Updated November 29, 2023
Published in Channel Marketing Strategy, PRM (Partner Relationship Management)

If you’re looking for marketing development funds best practices, the first question to ask is whether you see MDF as a cost to control or a tool to be taken advantage of?  How you see it has direct bearing on how much success you’ll have.

An effective MDF program is not about control. It’s about measuring and building channel marketing strategy that works for your industry.

Create an MDF Program That’s Easy for Partners to Use

Vendors structure MDF as a “use it or lose it” proposition, which is not a terrible thing in itself – until they get overly precise about it. If the purpose of those funds is ultimately to sell more product, automatically cutting them off at the end of the year also cuts off partners’ ability to strategically plan around the utilization of those funds.

Partners usually have their own marketing budget and marketing plan and if you get too meticulous about controlling funds, you’re making it difficult for your partners to use them effectively.

Link Co-Op/MDF to Deal Registration

MDF is a tool for strategically planning market penetration and that’s your metric for measuring success. But that also means you need to be able to measure penetration. The way to get partners on board with this is to present it this way: “If you want MDF dollars from us, we require that you register deals.”

This has three impacts:

  1. It can give you visibility into the deals.
  2. You can track the result. Was this deal a result of an MDF activity that we have in the system?
  3. Better than giving your partner a discount or check or monetary incentive that they can go do anything with, you’re doubling down on your marketing program so that they can generate even more business.

Measure ROI and Allocate Funds to Activities That Work

The money most companies allocate to MDF is a small price to pay for the results they could be getting.
The money most companies allocate to MDF is a small price to pay for the results they could be getting.

Trying to control how it’s spent is misdirected energy.
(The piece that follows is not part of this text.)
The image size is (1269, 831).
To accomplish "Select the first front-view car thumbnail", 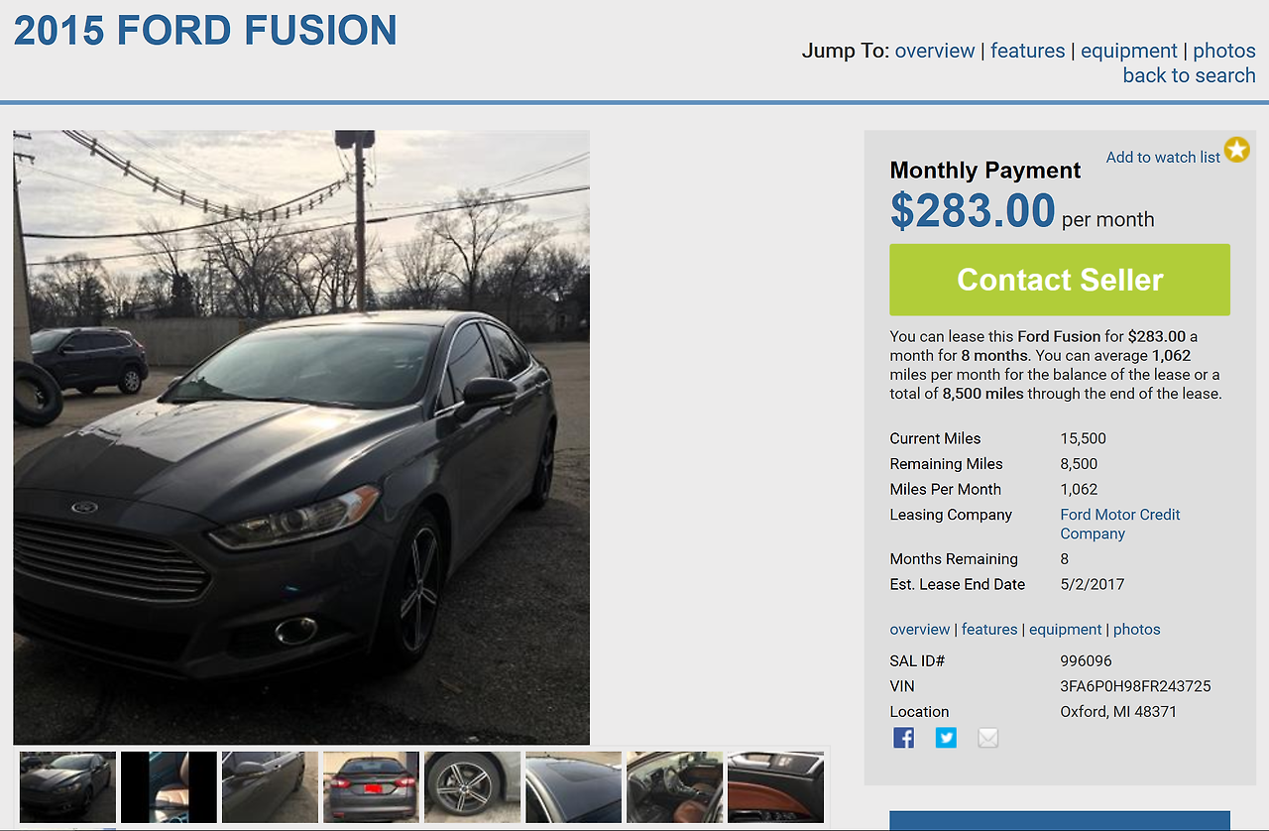I will tap(67, 787).

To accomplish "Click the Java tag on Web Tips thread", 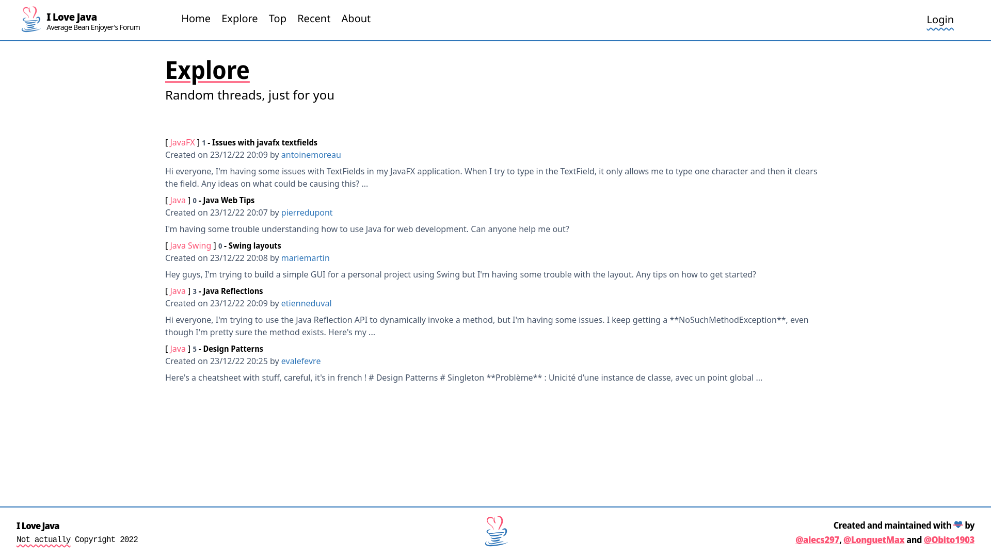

What vendors do need control over is the activities they know will or will not work. They need control over the timing of spend, and that’s where the workflow comes in. That’s where having a tool like Channeltivity to streamline MDF management comes in. You need to be able to measure the business.

ROI dictates which activity you want to do more of and which activities you’re going to do less of. Don’t waste resources and funds nickel-and-diming your partners, worrying about the expiration of stuff, calculating it monthly.

Instead, think about your partners. They’re running a business and can’t plan for an unknown amount of money every month. How can your MDF program give you the info you need while also helping them sell more?